## Extracted information:
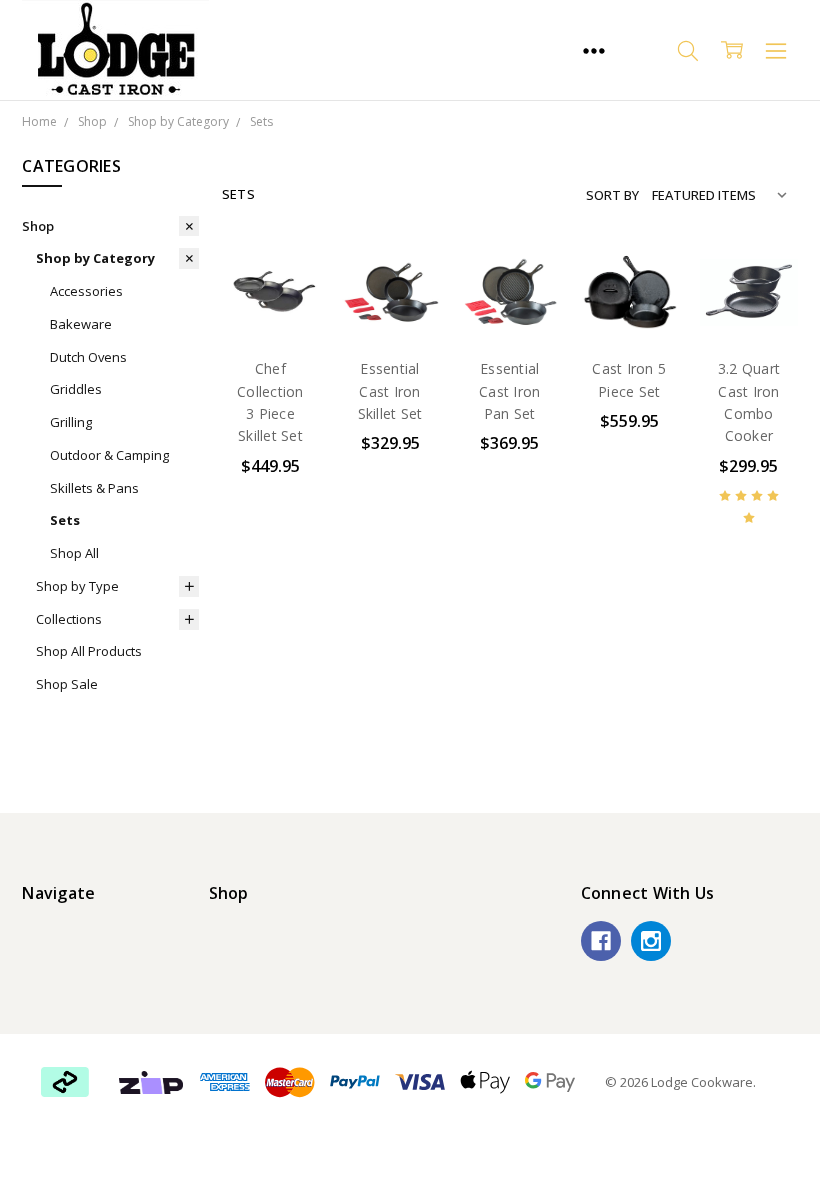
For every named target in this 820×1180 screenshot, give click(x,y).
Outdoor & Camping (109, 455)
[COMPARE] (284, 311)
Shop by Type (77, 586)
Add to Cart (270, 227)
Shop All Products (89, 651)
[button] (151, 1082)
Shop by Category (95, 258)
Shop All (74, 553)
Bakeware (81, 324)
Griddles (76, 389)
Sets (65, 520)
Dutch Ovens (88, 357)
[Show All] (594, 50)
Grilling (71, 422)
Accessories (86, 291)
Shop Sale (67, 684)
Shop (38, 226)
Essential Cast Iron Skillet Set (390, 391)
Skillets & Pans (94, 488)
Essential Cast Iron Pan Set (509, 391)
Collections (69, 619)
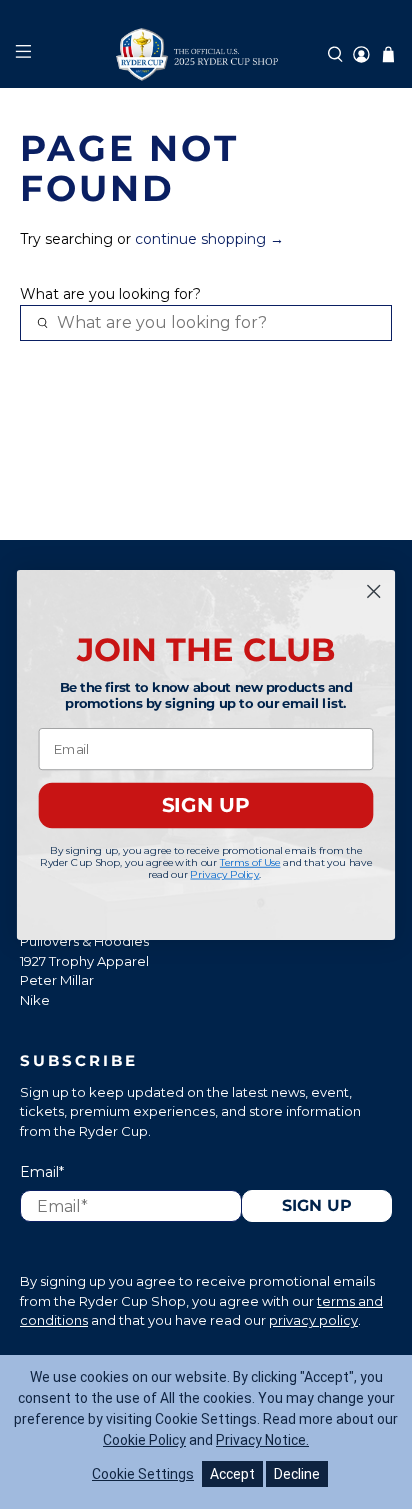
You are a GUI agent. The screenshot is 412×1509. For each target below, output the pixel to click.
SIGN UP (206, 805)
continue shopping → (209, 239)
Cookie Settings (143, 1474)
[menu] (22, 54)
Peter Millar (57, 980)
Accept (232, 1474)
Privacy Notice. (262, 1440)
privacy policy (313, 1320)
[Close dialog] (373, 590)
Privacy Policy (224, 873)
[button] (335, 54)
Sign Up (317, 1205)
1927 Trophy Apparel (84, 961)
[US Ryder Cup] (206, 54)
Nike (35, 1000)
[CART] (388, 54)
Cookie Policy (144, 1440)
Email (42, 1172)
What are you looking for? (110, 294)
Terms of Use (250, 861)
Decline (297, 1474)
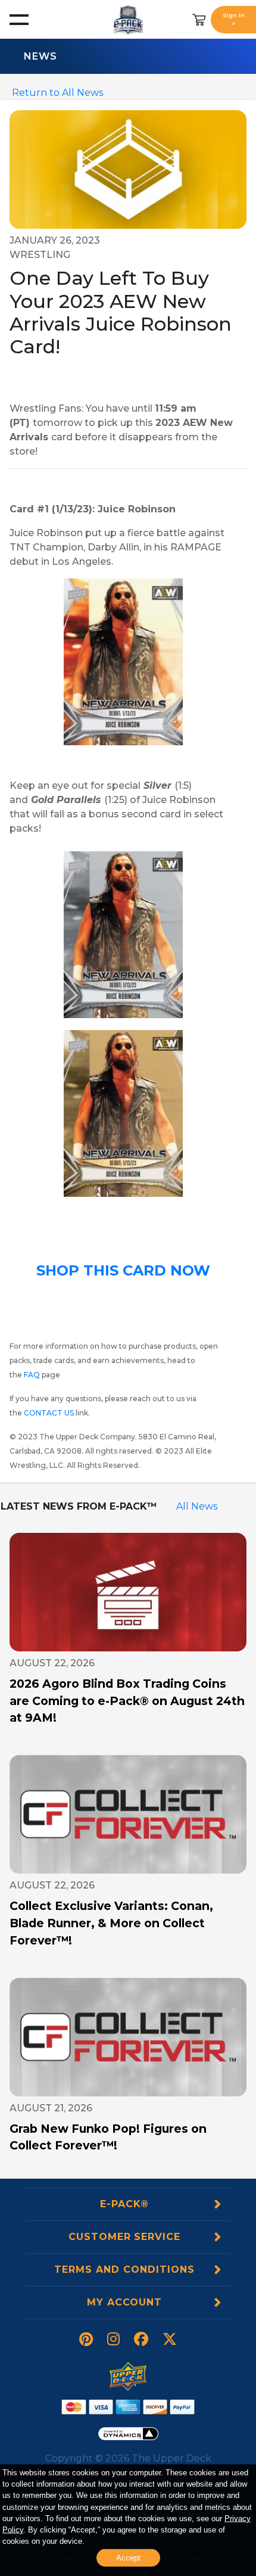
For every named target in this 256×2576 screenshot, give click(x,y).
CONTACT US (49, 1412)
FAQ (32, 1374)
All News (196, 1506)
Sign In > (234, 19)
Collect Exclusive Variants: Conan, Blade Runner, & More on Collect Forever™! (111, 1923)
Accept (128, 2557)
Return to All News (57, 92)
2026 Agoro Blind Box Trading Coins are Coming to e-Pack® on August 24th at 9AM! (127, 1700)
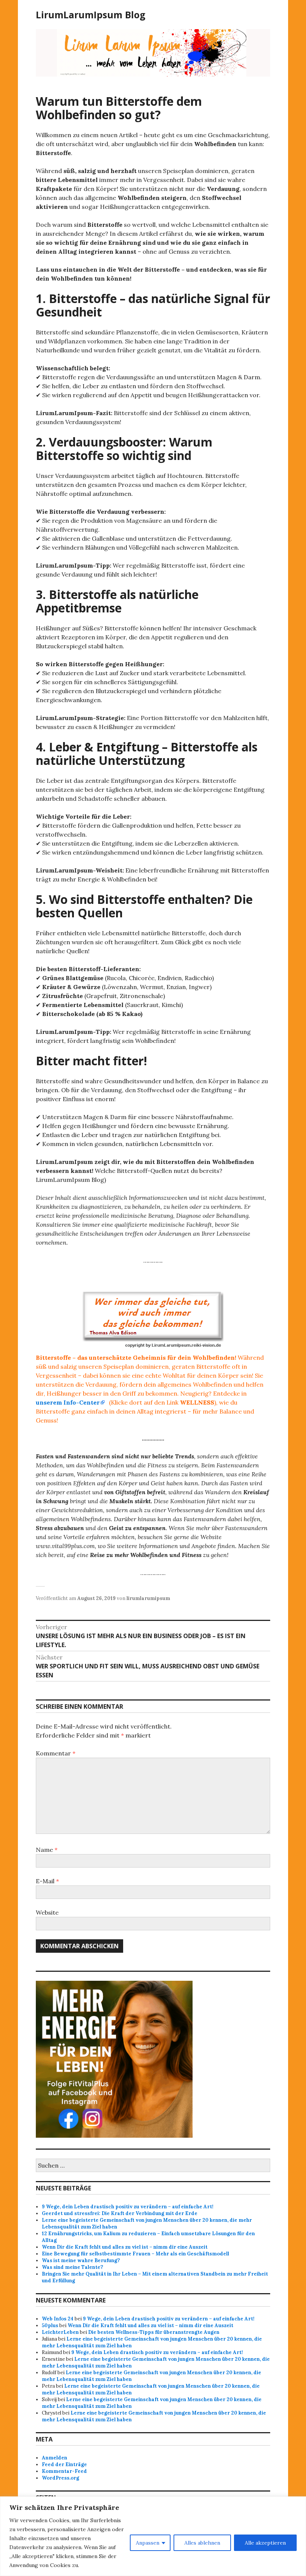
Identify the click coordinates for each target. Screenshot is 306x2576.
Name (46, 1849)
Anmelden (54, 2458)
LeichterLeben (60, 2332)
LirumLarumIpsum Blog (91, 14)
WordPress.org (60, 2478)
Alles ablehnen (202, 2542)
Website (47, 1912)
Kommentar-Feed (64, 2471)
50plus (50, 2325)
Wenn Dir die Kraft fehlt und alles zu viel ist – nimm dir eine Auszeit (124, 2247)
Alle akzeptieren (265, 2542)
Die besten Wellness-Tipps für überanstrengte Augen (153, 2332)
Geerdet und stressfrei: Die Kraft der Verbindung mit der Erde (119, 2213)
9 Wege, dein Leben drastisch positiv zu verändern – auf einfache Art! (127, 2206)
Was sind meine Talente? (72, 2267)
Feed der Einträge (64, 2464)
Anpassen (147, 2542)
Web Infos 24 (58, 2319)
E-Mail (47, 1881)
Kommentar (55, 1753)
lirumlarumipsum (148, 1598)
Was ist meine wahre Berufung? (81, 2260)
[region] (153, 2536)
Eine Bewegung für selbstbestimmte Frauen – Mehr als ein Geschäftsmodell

## Problem to work on:
Please give again, exactly and only, the lines from the top of the listing above through the line that has "Geerdet und stressfrei: Die", with pictures left out.

## Solution to the exercise:
For every named target in this 820×1180 screenshot, give click(x,y).
Outdoor & Camping (109, 455)
[COMPARE] (284, 311)
Shop by Type (77, 586)
Add to Cart (270, 227)
Shop All Products (89, 651)
[button] (151, 1082)
Shop by Category (95, 258)
Shop All (74, 553)
Bakeware (81, 324)
Griddles (76, 389)
Sets (65, 520)
Dutch Ovens (88, 357)
[Show All] (594, 50)
Grilling (71, 422)
Accessories (86, 291)
Shop Sale (67, 684)
Shop (38, 226)
Essential Cast Iron Skillet Set (390, 391)
Skillets & Pans (94, 488)
Essential Cast Iron Pan Set (509, 391)
Collections (69, 619)
You are a GUI agent. The screenshot is 412×1509. For each target below, output the pixel to click.
SIGN UP (206, 805)
continue shopping → (209, 239)
Cookie Settings (143, 1474)
[menu] (22, 54)
Peter Millar (57, 980)
Accept (232, 1474)
Privacy Notice. (262, 1440)
privacy policy (313, 1320)
[Close dialog] (373, 590)
Privacy Policy (224, 873)
[button] (335, 54)
Sign Up (317, 1205)
1927 Trophy Apparel (84, 961)
[US Ryder Cup] (206, 54)
Nike (35, 1000)
[CART] (388, 54)
Cookie Policy (144, 1440)
Email (42, 1172)
What are you looking for? (110, 294)
Terms of Use (250, 861)
Decline (297, 1474)
For every named target in this 256×2576 screenshot, give click(x,y).
CONTACT US (49, 1412)
FAQ (32, 1374)
All News (196, 1506)
Sign In > (234, 19)
Collect Exclusive Variants: Conan, Blade Runner, & More on Collect Forever™! (111, 1923)
Accept (128, 2557)
Return to All News (57, 92)
2026 Agoro Blind Box Trading Coins are Coming to e-Pack® on August 24th at 9AM! (127, 1700)
Identify the click coordinates for each target. Screenshot is 306x2576.
Name (46, 1849)
Anmelden (54, 2458)
LeichterLeben (60, 2332)
LirumLarumIpsum Blog (91, 14)
WordPress.org (60, 2478)
Alles ablehnen (202, 2542)
Website (47, 1912)
Kommentar-Feed (64, 2471)
50plus (50, 2325)
Wenn Dir die Kraft fehlt und alles zu viel ist – nimm dir eine Auszeit (124, 2247)
Alle akzeptieren (265, 2542)
Die besten Wellness-Tipps für überanstrengte Augen (153, 2332)
Geerdet und stressfrei: Die Kraft der Verbindung mit der Erde (119, 2213)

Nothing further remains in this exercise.